## PROBLEM TO SOLVE:
From the top of the entries below through the line containing "The image size is (1216, 878).", return every line exactly as written, please, and stop there.

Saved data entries

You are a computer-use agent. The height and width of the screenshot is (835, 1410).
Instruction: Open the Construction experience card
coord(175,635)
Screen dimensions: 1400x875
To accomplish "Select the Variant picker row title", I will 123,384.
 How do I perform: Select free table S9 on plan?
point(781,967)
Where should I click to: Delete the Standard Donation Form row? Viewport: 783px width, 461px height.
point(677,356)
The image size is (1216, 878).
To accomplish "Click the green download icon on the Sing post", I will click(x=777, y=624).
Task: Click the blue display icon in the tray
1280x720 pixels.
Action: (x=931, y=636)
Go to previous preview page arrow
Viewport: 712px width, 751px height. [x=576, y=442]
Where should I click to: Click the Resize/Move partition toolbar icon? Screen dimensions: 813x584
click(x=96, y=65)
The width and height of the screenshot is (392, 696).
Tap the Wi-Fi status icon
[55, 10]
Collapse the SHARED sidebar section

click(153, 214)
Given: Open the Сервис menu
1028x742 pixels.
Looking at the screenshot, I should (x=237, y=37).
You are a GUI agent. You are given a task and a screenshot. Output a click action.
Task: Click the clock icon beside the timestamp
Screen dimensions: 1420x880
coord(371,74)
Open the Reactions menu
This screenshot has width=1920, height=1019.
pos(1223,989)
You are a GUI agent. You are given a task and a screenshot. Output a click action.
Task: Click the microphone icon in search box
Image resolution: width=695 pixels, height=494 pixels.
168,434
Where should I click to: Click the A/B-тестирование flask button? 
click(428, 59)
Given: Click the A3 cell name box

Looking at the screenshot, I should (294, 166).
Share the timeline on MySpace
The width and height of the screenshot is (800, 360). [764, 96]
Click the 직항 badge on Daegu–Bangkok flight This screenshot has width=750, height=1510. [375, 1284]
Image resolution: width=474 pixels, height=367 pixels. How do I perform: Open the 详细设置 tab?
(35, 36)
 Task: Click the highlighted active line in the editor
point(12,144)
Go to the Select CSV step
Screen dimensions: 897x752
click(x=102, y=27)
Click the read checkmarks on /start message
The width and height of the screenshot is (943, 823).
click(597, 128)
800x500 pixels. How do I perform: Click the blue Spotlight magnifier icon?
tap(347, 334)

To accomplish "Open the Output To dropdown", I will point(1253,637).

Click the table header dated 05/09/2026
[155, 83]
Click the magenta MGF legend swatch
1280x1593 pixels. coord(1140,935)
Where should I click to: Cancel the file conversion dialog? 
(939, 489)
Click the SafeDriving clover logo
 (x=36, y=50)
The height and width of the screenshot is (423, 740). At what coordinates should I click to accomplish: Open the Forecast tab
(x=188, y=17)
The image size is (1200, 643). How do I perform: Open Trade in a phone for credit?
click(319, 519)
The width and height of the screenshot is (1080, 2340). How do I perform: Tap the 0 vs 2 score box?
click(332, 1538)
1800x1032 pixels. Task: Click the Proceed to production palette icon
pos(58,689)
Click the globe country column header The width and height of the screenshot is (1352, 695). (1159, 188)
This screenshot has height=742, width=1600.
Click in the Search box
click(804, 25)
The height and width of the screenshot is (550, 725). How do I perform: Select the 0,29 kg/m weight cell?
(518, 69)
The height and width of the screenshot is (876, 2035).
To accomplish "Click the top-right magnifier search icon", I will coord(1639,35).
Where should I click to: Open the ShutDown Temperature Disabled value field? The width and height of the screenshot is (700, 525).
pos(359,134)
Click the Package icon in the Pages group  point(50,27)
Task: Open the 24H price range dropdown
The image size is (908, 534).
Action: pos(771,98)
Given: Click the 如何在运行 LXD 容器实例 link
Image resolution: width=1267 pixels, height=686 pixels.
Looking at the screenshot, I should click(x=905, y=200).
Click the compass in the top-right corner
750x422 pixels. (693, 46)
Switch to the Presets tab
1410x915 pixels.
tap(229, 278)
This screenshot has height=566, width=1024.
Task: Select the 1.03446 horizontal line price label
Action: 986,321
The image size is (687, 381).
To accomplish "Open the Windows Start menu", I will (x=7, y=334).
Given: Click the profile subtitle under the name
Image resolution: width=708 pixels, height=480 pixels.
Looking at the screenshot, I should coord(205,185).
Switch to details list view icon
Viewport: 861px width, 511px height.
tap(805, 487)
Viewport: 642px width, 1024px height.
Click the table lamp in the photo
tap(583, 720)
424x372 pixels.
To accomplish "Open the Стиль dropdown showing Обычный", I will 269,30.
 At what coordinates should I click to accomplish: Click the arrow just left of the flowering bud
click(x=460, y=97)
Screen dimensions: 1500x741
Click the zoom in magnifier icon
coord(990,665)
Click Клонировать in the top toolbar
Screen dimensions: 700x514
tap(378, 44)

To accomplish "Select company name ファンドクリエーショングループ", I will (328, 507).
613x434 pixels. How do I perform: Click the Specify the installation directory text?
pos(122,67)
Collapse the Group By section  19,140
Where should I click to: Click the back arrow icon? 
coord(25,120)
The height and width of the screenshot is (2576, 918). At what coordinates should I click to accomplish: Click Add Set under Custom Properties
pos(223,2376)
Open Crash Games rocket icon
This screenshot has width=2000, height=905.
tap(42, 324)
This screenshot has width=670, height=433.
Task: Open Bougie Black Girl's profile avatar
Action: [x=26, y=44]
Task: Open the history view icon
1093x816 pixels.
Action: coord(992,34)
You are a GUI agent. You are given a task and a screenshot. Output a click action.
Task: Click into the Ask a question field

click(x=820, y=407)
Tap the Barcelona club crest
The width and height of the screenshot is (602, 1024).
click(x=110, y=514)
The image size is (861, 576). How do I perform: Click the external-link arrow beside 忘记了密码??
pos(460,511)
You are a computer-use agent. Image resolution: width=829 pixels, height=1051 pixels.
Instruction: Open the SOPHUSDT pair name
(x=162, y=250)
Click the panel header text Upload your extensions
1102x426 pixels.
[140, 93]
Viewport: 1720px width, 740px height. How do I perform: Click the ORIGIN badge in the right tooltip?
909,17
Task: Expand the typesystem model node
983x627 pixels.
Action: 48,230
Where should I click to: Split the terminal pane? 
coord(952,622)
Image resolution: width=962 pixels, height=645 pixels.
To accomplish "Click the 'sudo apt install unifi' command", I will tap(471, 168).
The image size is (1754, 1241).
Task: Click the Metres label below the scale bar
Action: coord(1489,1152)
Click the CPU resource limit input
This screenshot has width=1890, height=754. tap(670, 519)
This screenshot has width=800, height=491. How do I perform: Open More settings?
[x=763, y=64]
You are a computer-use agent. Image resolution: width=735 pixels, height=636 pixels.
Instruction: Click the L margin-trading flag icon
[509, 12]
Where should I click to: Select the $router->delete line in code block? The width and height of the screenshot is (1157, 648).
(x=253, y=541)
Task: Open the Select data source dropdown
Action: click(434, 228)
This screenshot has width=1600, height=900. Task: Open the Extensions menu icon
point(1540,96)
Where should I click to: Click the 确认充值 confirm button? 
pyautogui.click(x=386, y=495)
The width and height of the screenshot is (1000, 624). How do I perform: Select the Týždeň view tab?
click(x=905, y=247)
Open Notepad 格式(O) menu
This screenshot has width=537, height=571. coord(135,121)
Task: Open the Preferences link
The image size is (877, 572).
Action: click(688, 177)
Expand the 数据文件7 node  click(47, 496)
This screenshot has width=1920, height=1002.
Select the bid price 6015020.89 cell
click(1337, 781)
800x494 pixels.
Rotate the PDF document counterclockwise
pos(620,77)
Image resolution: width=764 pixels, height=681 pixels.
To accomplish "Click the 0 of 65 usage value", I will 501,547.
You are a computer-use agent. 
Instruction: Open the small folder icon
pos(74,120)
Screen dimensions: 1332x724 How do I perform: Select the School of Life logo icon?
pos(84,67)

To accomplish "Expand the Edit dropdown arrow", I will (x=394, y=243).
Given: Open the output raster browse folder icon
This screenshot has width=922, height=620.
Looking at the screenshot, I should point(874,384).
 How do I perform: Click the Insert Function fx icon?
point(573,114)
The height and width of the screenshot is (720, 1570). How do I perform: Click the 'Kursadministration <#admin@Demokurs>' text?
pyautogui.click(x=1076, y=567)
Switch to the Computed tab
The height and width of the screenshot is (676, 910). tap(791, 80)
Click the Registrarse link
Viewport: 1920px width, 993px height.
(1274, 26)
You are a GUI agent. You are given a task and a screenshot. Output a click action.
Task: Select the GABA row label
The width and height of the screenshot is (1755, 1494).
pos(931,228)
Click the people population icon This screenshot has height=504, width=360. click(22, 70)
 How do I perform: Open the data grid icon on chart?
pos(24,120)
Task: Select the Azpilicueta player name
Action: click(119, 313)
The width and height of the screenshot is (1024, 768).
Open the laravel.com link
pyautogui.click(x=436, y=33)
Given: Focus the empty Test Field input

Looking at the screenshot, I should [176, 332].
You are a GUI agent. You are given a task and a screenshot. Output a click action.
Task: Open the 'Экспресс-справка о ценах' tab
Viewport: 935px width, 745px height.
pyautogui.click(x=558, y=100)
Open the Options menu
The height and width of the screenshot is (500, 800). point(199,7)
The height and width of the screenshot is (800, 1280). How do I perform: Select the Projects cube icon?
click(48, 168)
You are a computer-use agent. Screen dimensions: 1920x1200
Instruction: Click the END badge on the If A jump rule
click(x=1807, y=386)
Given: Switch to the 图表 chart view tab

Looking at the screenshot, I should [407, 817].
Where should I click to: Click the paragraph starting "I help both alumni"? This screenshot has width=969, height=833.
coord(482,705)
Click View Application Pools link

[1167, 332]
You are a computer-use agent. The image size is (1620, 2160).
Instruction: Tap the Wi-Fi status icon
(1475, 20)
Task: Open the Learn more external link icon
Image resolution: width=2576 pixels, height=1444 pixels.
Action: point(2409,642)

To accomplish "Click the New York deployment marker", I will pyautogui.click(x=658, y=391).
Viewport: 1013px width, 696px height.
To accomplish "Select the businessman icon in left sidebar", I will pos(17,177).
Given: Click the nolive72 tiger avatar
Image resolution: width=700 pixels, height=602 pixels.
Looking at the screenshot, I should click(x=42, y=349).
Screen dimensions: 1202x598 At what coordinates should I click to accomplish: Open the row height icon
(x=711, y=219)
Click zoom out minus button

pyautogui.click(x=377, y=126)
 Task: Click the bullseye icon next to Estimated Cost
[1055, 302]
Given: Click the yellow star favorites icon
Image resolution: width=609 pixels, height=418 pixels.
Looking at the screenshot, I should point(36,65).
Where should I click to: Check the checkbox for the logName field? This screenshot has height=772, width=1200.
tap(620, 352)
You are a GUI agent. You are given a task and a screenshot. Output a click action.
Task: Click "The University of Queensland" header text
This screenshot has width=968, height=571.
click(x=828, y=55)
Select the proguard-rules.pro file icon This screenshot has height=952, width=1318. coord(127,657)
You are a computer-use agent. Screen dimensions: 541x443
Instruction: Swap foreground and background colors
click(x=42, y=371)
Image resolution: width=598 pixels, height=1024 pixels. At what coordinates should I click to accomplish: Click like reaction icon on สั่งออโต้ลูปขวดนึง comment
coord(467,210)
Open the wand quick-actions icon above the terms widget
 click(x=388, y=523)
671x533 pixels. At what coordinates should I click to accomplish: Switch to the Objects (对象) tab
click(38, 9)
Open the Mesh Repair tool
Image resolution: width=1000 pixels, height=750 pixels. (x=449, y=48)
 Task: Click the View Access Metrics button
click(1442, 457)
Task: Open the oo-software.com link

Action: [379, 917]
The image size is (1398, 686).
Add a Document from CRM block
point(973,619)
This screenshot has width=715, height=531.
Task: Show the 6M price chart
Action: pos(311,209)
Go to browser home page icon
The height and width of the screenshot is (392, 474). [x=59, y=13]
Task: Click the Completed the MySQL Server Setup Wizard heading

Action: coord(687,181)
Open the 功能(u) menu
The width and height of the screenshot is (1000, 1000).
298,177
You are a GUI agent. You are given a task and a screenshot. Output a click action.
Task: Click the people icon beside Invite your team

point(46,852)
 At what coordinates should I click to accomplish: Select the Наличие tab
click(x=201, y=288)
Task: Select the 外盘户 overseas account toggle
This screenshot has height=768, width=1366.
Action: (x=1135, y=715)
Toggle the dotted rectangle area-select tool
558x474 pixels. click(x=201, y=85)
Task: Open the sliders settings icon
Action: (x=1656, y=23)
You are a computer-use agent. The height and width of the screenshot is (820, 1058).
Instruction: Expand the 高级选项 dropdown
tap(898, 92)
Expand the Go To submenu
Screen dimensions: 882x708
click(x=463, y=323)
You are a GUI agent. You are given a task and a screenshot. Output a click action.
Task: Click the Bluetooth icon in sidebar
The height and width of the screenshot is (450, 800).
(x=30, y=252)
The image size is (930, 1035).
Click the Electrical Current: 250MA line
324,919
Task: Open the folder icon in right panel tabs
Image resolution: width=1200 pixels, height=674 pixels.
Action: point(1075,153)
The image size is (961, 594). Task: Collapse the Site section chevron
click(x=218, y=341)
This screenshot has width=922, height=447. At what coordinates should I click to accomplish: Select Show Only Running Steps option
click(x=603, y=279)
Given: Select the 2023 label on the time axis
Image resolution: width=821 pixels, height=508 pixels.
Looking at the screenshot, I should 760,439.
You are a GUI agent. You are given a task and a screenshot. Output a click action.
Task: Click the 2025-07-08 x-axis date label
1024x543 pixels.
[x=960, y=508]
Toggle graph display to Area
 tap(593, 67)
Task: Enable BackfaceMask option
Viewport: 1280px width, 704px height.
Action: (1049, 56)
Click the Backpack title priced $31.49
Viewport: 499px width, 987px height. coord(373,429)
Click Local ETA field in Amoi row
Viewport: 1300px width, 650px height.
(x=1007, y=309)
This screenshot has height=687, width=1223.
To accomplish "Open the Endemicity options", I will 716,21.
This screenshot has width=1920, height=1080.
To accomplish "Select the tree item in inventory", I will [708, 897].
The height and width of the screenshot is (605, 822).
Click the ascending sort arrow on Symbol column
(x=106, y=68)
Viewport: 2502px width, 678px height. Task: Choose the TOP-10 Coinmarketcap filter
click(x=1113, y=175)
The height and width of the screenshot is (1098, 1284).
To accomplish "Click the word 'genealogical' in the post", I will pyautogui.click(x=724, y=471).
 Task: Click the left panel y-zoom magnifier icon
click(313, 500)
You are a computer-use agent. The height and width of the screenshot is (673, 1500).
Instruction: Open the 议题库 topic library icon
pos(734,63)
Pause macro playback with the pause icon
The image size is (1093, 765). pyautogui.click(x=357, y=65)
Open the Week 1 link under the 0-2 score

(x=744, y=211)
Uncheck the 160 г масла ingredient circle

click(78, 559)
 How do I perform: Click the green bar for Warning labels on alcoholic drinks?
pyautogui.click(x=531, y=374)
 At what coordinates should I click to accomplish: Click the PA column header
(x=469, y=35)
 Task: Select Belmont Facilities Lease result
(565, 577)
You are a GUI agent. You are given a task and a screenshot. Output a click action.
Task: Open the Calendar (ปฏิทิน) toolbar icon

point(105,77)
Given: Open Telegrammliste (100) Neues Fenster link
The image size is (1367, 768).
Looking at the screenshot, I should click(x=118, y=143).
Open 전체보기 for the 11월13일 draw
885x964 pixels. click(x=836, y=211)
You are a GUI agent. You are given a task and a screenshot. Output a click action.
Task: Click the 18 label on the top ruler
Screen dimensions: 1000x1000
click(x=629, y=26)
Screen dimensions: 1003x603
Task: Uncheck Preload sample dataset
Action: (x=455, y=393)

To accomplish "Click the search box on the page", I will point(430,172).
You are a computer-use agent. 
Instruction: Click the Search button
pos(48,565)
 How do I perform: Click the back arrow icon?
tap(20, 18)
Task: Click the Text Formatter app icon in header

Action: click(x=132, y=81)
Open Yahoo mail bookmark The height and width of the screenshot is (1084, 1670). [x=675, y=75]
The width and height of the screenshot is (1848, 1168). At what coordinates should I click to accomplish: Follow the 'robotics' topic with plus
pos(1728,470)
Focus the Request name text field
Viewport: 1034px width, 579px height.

## RESPONSE TO THE EXERCISE:
You are a computer-use agent. The height and width of the screenshot is (835, 1410).
Instruction: Open the Construction experience card
coord(175,635)
Screen dimensions: 1400x875
To accomplish "Select the Variant picker row title", I will 123,384.
 How do I perform: Select free table S9 on plan?
point(781,967)
Where should I click to: Delete the Standard Donation Form row? Viewport: 783px width, 461px height.
point(677,356)
The image size is (1216, 878).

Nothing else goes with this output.